Nous sommes en train de vivre un changement dans le monde du travail. Pour le moment, nous ne savons pas trop vers quoi il nous conduit. Toute l’économie subit ses effets. C’est le phénomène de l’uberisation, un néologisme qui provient de l’entreprise Uber. Uber a généralisé à l’échelle planétaire son service de VTC (Voiture de Tourisme avec Chauffeur), entrant ainsi directement en concurrence avec les taxis traditionnels. A partir d’une plateforme logicielle, cette entreprise sert d’intermédiaire entre les conducteurs et les particuliers. Elle organise les transactions entre les clients et les sous-traitants indépendants.
Aujourd’hui, aucun secteur n’est épargné par ce phénomène d’uberisation : immobilier, banque, restauration, transport, etc. Comme exemples, on peut citer Airbnb (une plateforme communautaire de location et de réservation de logements de particuliers), Bla Bla Car (leader européen de service de covoiturage), Unilend (crédit bancaire entre particuliers et PME).
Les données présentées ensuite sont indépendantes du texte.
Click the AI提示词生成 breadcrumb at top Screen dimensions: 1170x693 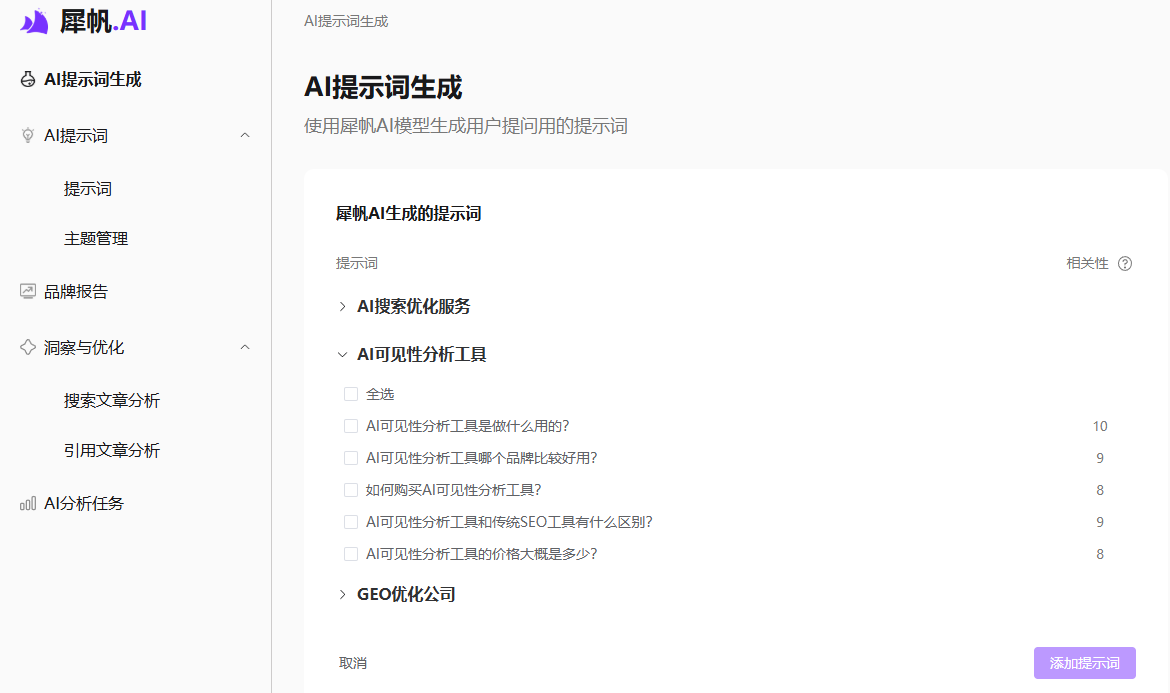345,19
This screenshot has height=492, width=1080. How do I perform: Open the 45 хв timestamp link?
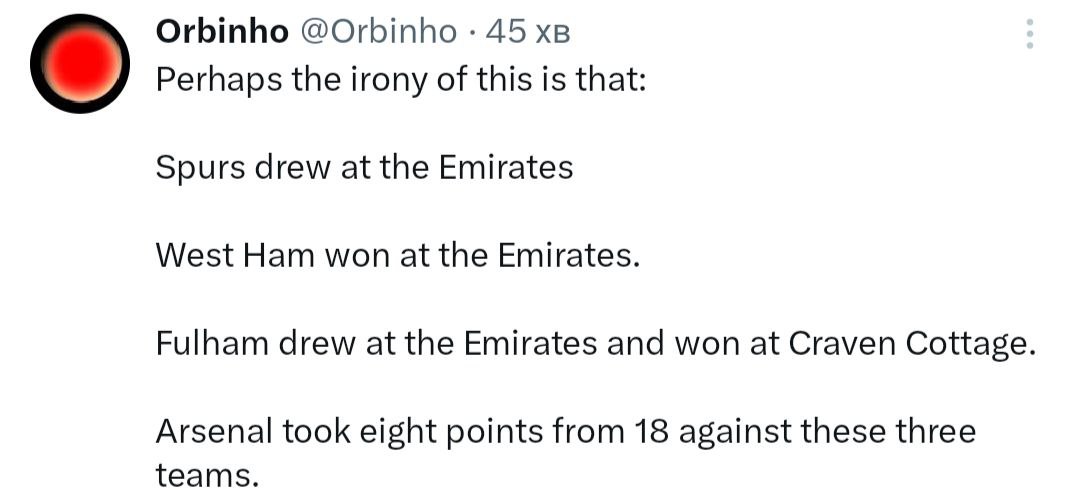tap(527, 33)
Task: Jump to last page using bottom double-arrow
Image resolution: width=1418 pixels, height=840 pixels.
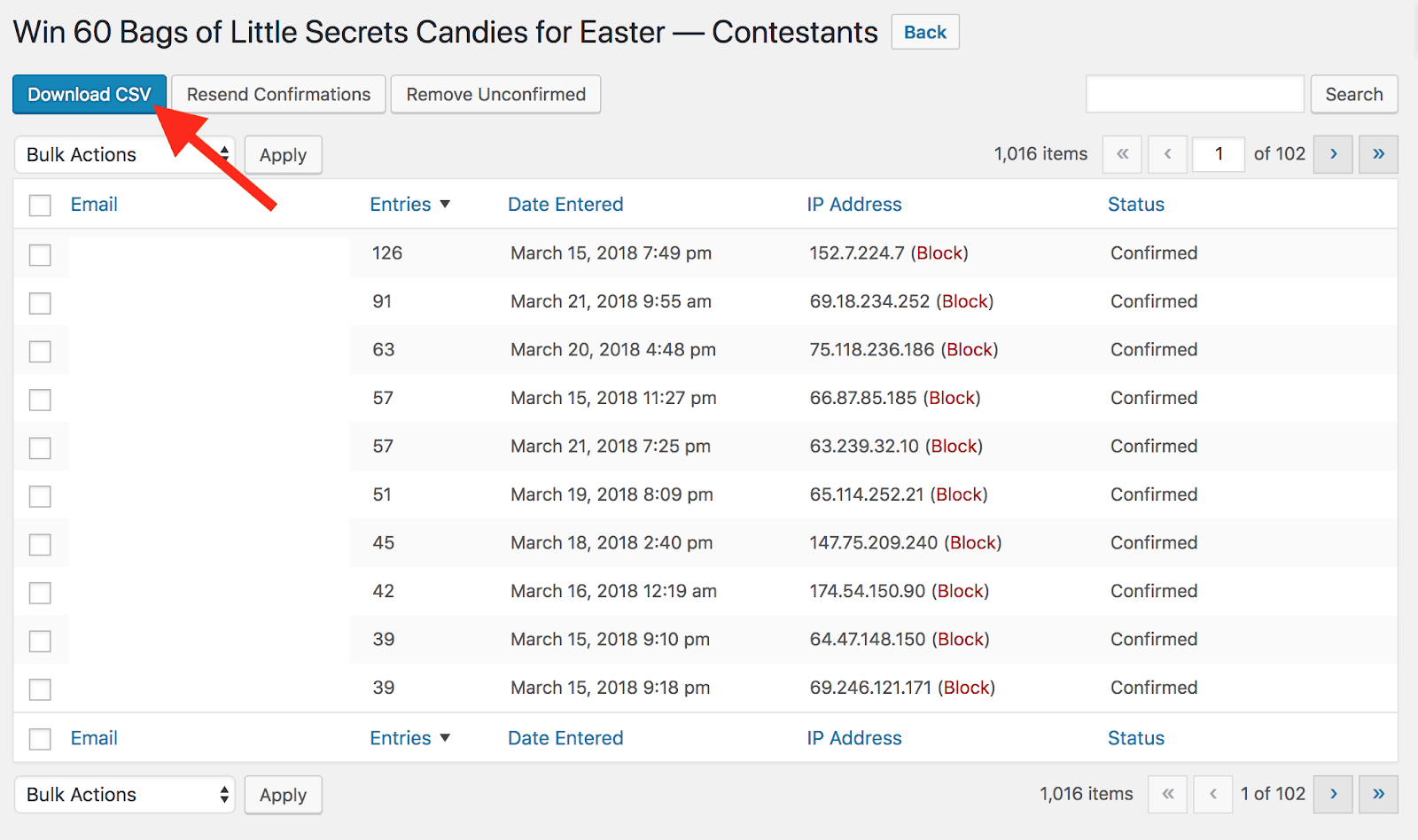Action: (1378, 794)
Notre mode de consommation est de plus en plus transformé ainsi que le modèle de distribution des richesses. Toute la chaîne des valeurs a été déplacée par Uber et les différentes plateformes de redistribution du travail.
Uberisation rime avec de meilleurs services (fluidité, gain de temps, souplesse, rapidité), une mise en concurrence pour un faible coût.
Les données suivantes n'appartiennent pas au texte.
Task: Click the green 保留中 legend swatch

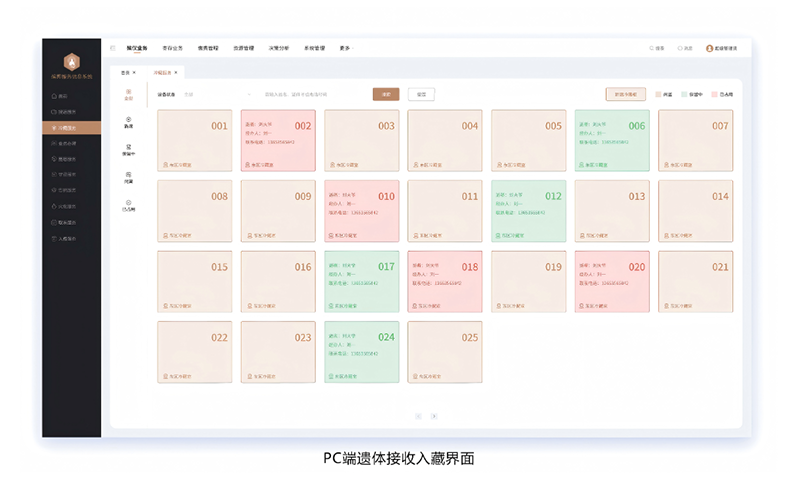Action: click(x=684, y=95)
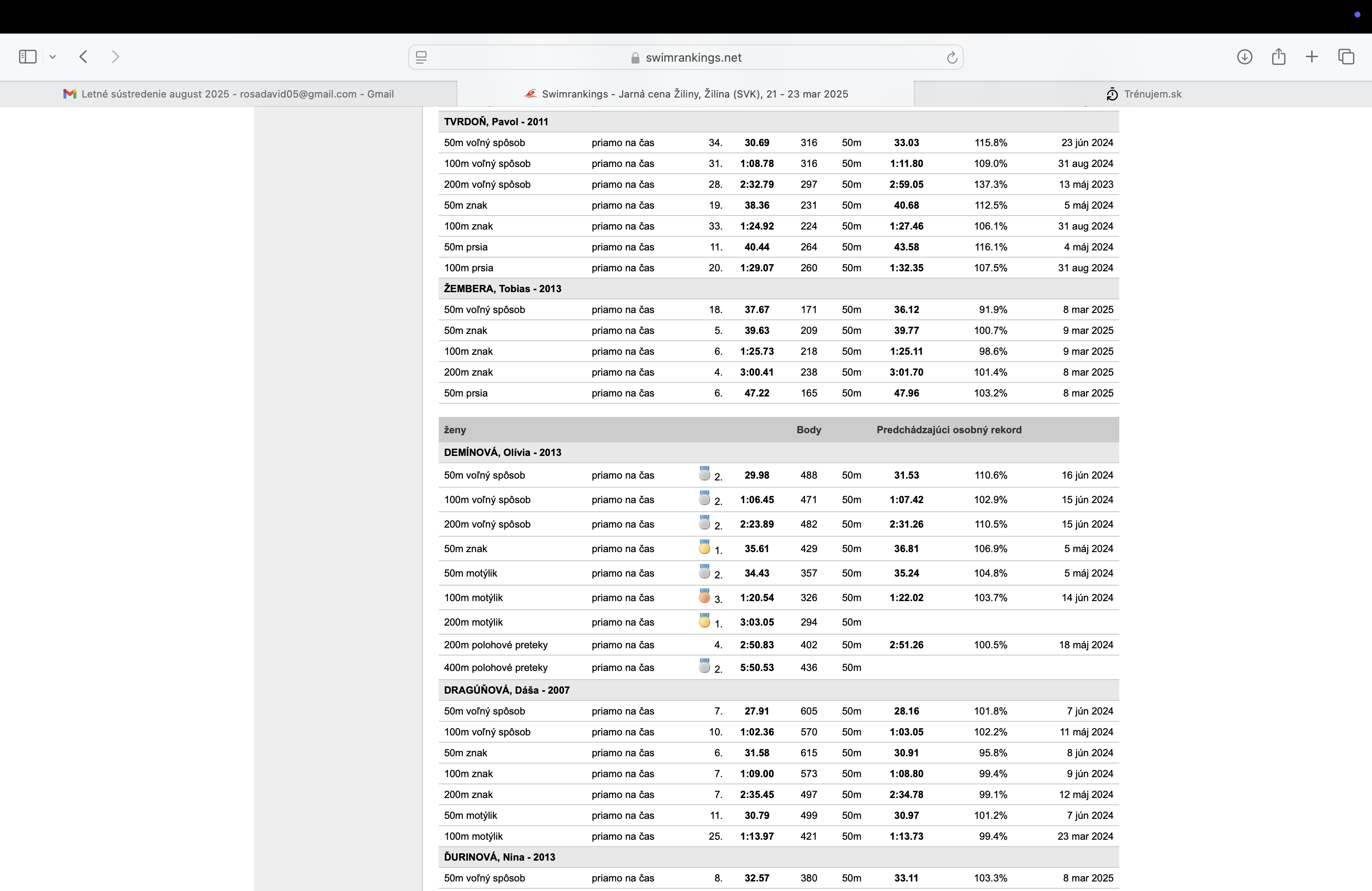
Task: Open swimmer DEMÍNOVÁ, Olívia - 2013
Action: pyautogui.click(x=502, y=452)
Mais cette révolution du monde du travail et de l’économie n’est pas sans conséquences.
Rôle du numérique dans ce changement
L’internet a bouleversé toute l’économie en industrialisant le phénomène très rapidement sur toute la planète. C’est l’organisation scientifique de petits boulots qui, soit dit en passant, existaient déjà par le passé. La révolution des applications est une aubaine pour l’intermédiation. Les nouveaux acteurs de l’économie créent donc des plateformes pour servir d’intermédiaires entre les consommateurs et les sous-traitants indépendants.
Précarité de l’emploi
Il s’agit désormais de vendeurs indépendants de services et non de salariés. Les prestations de services sont assurées souvent par des particuliers (travailleurs, chômeurs, mères au foyer, …) qui ne bénéficient pas de vrais contrats de travail, puisqu’il s’agit d’une génération automatique de services. En outre, ils sont assujettis à la demande des clients, ce qui fait varier considérablement leurs revenus d’un mois sur l’autre. Ils sont payés à la tâche.
Le lien de subordination disparaît en partie, car le sous-traitant dépend de toute façon de l’entreprise qui gère la plateforme d’activité.
En retour, le sous-traitant indépendant bénéficie d’une souplesse dans l’organisation de son travail, d’une diversification de ses activités. La plupart du temps, il exerce ce travail à titre complémentaire.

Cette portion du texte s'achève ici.